-- STATED GOAL --
Convert the entries, starting with the line that contains "Choose the green header outlined table style" and continuing through the end of the entries, into a Markdown table with the columns "Row" and "Entry Line", omitting blank lines and leaving out the pictures.

* BEGIN *

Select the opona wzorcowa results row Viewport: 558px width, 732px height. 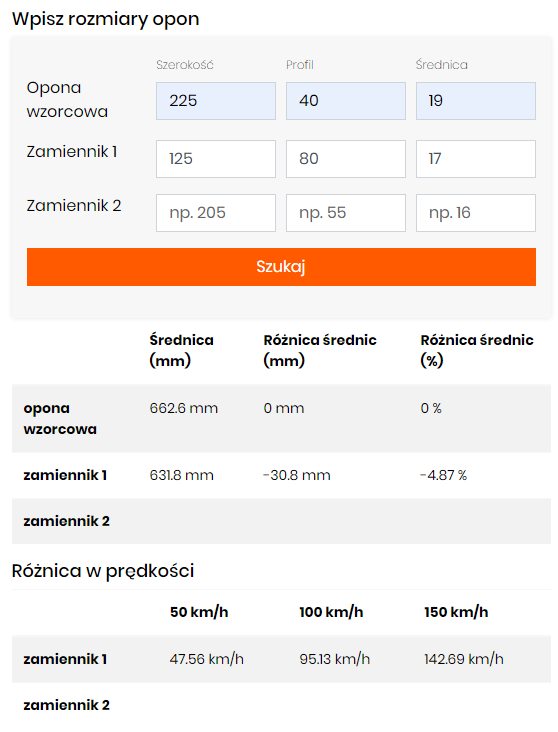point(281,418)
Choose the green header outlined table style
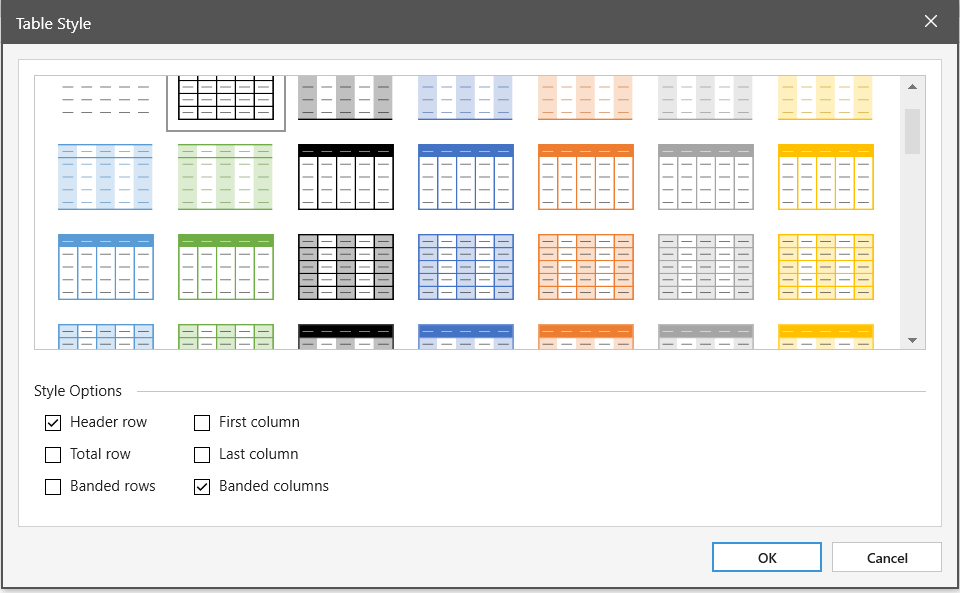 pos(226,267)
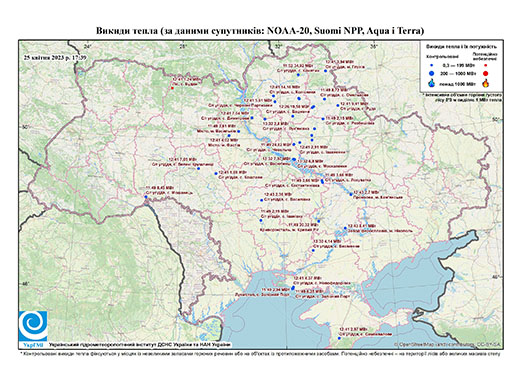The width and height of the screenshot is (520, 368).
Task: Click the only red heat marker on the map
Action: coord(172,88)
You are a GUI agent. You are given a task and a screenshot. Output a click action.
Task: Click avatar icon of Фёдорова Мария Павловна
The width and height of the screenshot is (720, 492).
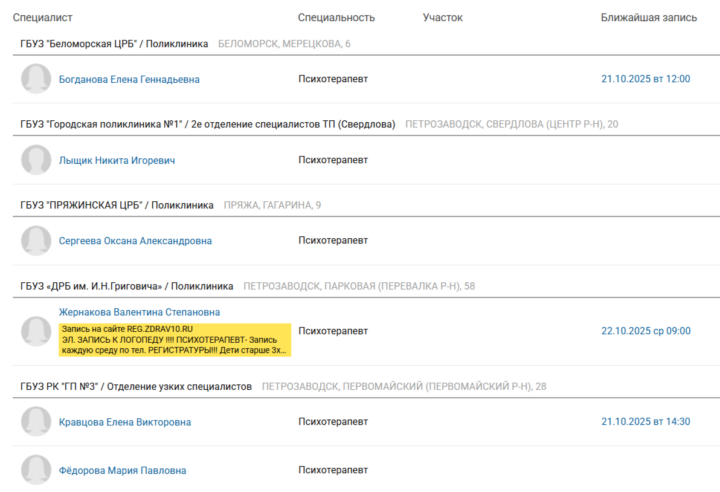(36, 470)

* END *

-- COMPLETE RESPONSE --
| Row | Entry Line |
|---|---|
| 1 | Choose the green header outlined table style |
| 2 |  pos(226,267) |
| 3 | The width and height of the screenshot is (520, 368). |
| 4 | Task: Click the only red heat marker on the map |
| 5 | Action: coord(172,88) |
| 6 | You are a GUI agent. You are given a task and a screenshot. Output a click action. |
| 7 | Task: Click avatar icon of Фёдорова Мария Павловна |
| 8 | The width and height of the screenshot is (720, 492). |
| 9 | (36, 470) |